Where It Comes From
Made for use as a sterilizing agent and as a chemical intermediate; releases can occur during manufacturing or use. It breaks down quickly in water and moist air [2][3].
How You Are Exposed
Mainly by breathing workplace air or through skin contact. Community exposures are uncommon and usually short-lived; it is not typical in consumer products [2][3].
Why It Matters
Strong irritant that can burn eyes, skin, and airways.
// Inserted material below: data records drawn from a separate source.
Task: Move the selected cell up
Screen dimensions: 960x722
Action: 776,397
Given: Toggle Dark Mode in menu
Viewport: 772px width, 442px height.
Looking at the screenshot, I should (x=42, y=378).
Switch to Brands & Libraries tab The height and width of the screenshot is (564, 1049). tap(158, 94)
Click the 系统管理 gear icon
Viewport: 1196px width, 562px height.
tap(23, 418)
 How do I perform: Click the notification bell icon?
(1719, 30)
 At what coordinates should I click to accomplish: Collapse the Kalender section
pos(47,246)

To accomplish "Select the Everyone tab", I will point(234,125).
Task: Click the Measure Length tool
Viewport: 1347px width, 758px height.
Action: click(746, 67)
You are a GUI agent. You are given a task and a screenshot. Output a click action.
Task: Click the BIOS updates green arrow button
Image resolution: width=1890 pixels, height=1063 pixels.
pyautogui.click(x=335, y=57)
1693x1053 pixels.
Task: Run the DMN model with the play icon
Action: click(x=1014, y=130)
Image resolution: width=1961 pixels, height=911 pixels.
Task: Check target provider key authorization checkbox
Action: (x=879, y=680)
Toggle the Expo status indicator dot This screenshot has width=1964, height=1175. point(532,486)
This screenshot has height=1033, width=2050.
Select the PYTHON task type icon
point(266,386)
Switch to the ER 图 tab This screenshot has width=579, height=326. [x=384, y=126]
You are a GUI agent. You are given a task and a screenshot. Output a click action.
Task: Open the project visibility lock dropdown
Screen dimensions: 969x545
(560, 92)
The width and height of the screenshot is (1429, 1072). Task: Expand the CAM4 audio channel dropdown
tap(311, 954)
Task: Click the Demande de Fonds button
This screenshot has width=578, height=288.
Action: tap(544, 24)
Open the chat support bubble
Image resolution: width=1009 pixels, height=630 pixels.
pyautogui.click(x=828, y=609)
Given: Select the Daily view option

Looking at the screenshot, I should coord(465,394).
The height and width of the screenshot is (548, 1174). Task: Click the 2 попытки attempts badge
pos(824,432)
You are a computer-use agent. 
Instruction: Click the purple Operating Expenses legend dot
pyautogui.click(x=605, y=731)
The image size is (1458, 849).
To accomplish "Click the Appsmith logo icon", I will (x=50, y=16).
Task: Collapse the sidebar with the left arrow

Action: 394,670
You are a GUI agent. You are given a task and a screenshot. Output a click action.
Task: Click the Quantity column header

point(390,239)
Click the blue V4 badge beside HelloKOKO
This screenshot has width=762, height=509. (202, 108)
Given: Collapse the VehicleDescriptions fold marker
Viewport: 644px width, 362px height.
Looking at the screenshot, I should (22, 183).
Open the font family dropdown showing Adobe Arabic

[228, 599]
Classified as “reasonably anticipated to be a human carcinogen” (NTP) and a “probable human carcinogen” (EPA) [1][3].
Who Is at Risk
Workers in sterilization or chemical manufacturing, lab staff handling BPL, maintenance crews, and emergency responders near spills [2].
How to Lower Your Exposure
At work, use closed systems, local exhaust, and proper gloves/eye/respiratory protection; follow monitoring and training requirements. During a release, follow local alerts and move away or shelter indoors; levels drop as the chemical hydrolyzes [2][3].
References
- [1]National Toxicology Program (NTP). Report on Carcinogens, 15th ed.: beta-Propiolactone.
- [2]CDC/NIOSH Pocket Guide to Chemical Hazards: beta-Propiolactone.
- [3]U.S. EPA Integrated Risk Information System (IRIS) and Hazard Summary: beta-Propiolactone (CASRN 57-57-8).